■ **Exercise objective**
The answer must consist solely of the lines from the one containing "You are a computer-use" through the last line of the records below, repeated exactly, with all pictures omitted.

(Saved entries)
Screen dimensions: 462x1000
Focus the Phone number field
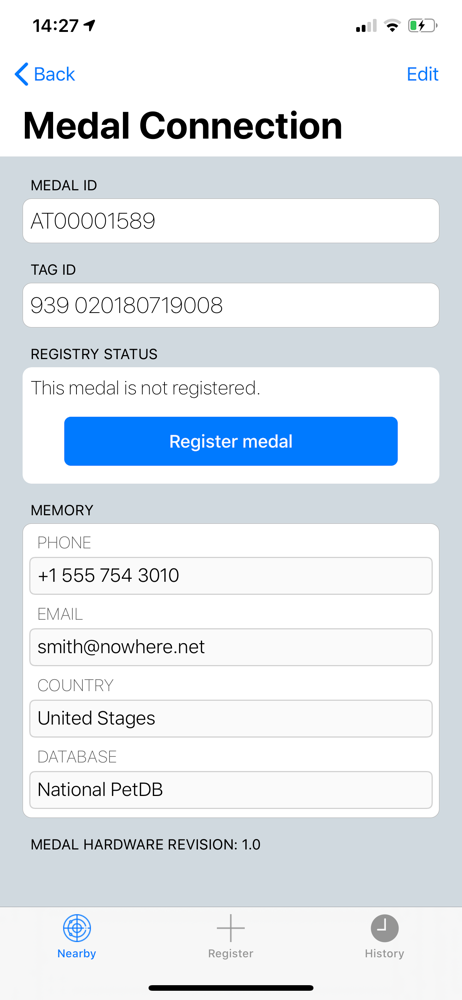click(231, 576)
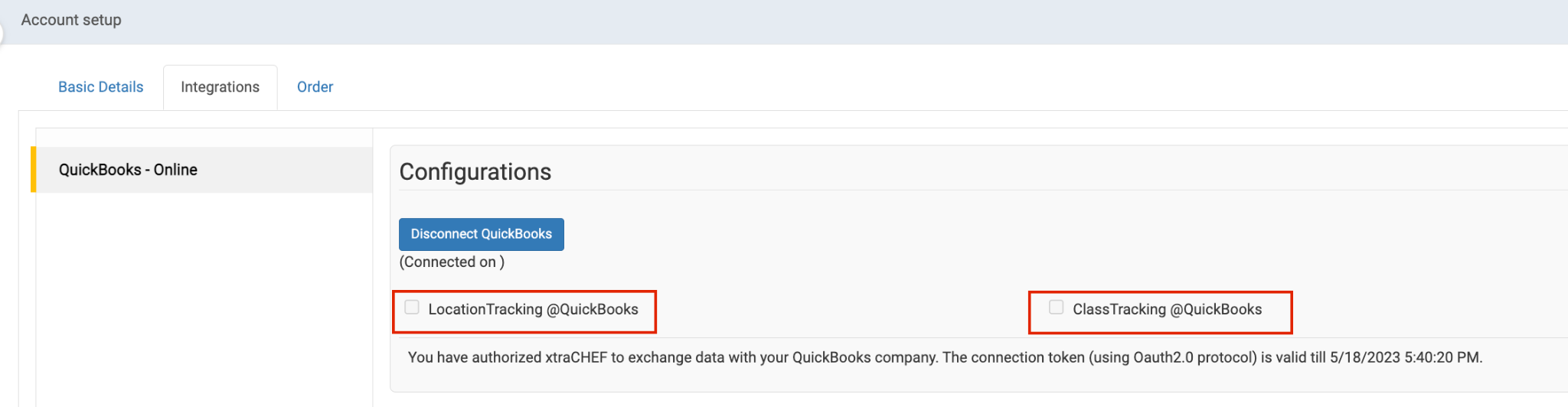Viewport: 1568px width, 407px height.
Task: Select QuickBooks - Online in the sidebar
Action: pos(128,170)
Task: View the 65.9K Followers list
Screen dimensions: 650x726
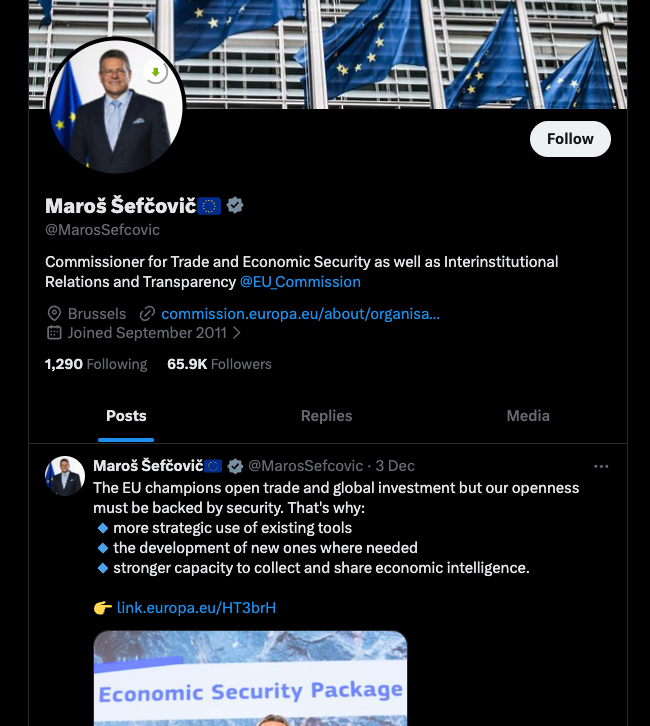Action: click(219, 364)
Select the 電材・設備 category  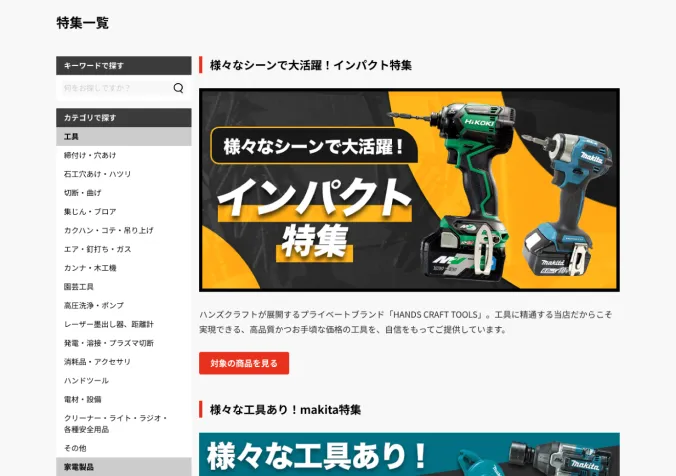[82, 399]
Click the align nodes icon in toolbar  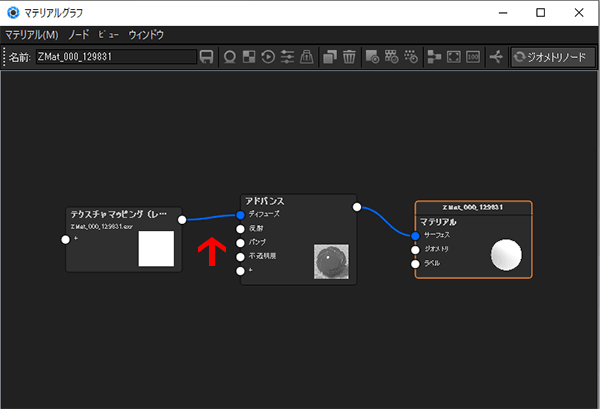433,57
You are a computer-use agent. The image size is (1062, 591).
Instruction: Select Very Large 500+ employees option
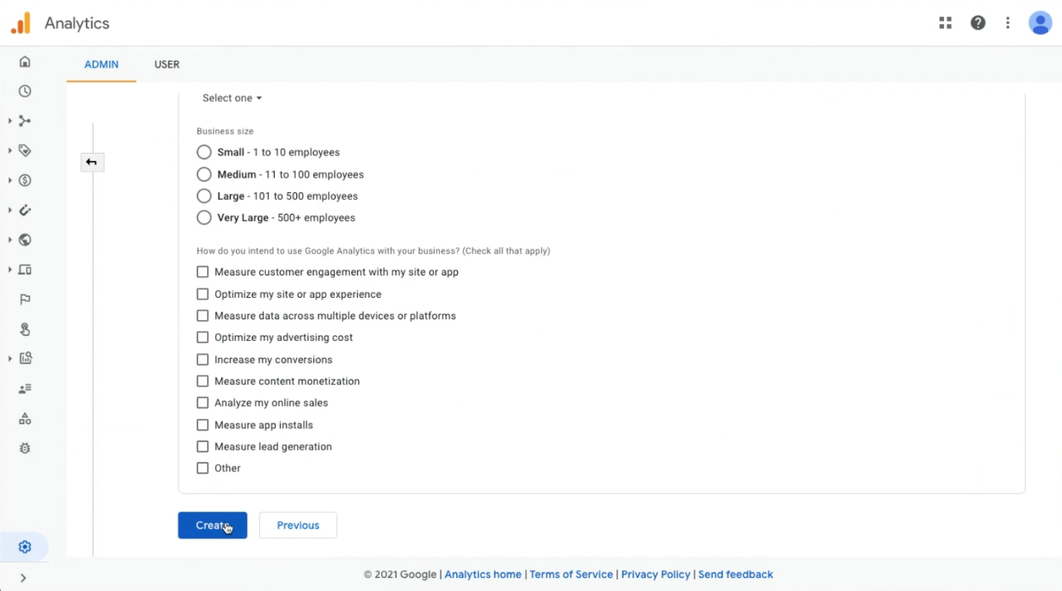204,217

■ **Answer to the problem**
You are a computer-use agent. The image size is (1062, 591).
Instruction: Select Very Large 500+ employees option
204,217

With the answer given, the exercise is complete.